Halloween is just a day away, and if you’ve waited until the last minute to throw together a costume idea – and you’re a golf fan – perhaps we can offer you some assistance. Here are a handful of golf-related – and budget-friendly – Halloween costume ideas using things that you can likely find around your house or easily find at your local golf store:
Patrick Cantlay
What you’ll need: U.S. Ryder Cup clothes, no hat.
How you’ll act: Your best Patty Ice impression – stone-cold, little to no emotion, and definitely don’t wear a lid.
Rickie Fowler
What you’ll need: Fowler’s signature Puma fit, a large canteen with stickers on it, sunglasses.
How you’ll act: Have people put candy right into your canteen, wait for everyone at the end of the driveway to congratulate them on their candy haul.
Michael Block
What you’ll need: TaylorMade RAW hat, Nike golf attire with several sponsor logos on polo, tape left wrist, beard (real or fake), golf club (preferably the same driver that Rory McIlroy uses).

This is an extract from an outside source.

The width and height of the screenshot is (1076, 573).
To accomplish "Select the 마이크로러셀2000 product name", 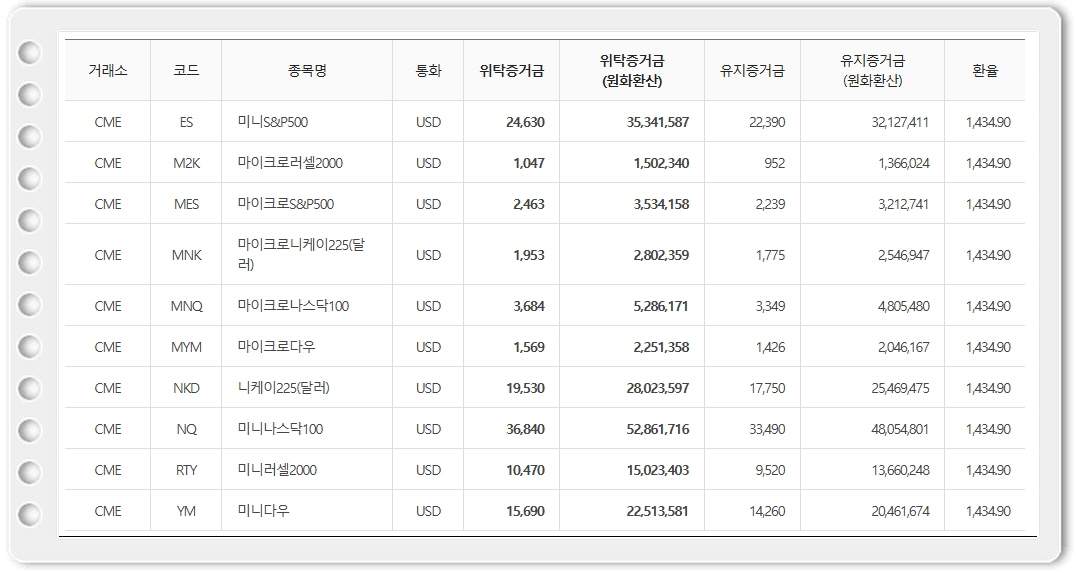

How you’ll act: Incredulous, sometimes point at yourself or spin around in disbelief, high-five everyone.
Eric Cole
What you’ll need: PXG hat, LinkSoul golf attire, jogger-type pants.
How you’ll act: Literally go to every house in the neighborhood; Eric Cole never skips an opportunity.
Talor Gooch
What you’ll need: RangeGoats golf attire, big sack full of cash.
How you’ll act: Carry around said bag of cash, and compare getting the full-size candy bars to playing in the Ryder Cup.
Brian Harman
What you’ll need: Hunting attire, a left-handed golf club, preferably a tractor that you can ride around in, maybe even a stuffed turkey, and a butcher’s knife to top it all off.
How you’ll act: Just avoid houses of any British golf journalists.
Joe LaCava
What you’ll need: Golf clothes, caddie bib, hat
How you’ll act: Stand right next to people, don’t stop waving your hat in the air, and if someone says something, clap back at them.
Signature event
What you’ll need: Cover yourself in John Hancocks, a big wallet.
How you’ll act: Only go to the really expensive houses, demand cash instead of candy.
‘Andrew Waterman’
What you’ll need: Any popular costume (Spiderman, Batman, Michael Block, etc.), a sign that says you are something totally different
How you’ll act: Don’t admit to being Spiderman or whatever you dress up as.
Spikemark
What you’ll need: Nothing.
How you’ll act: Don’t have anything for a costume? Just go as Spikemark, the failed NCAA scoring and ranking website that failed to launch and has quickly been replaced. If you want to get creative, stick college logos all over your body and have a group of “bots” follow you around and pretend to attack you.